_Task to complete_: Please rewrite all of the records below as a numbered list, one line per item, with any blank lines dropped.

_Data for this task_:
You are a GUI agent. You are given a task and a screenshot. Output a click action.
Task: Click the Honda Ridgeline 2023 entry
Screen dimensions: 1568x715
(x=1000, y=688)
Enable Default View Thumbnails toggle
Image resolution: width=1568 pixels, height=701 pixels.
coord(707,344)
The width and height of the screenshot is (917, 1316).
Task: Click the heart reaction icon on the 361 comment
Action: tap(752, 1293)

_Completed exercise_:
1. You are a GUI agent. You are given a task and a screenshot. Output a click action.
2. Task: Click the Honda Ridgeline 2023 entry
3. Screen dimensions: 1568x715
4. (x=1000, y=688)
5. Enable Default View Thumbnails toggle
6. Image resolution: width=1568 pixels, height=701 pixels.
7. coord(707,344)
8. The width and height of the screenshot is (917, 1316).
9. Task: Click the heart reaction icon on the 361 comment
10. Action: tap(752, 1293)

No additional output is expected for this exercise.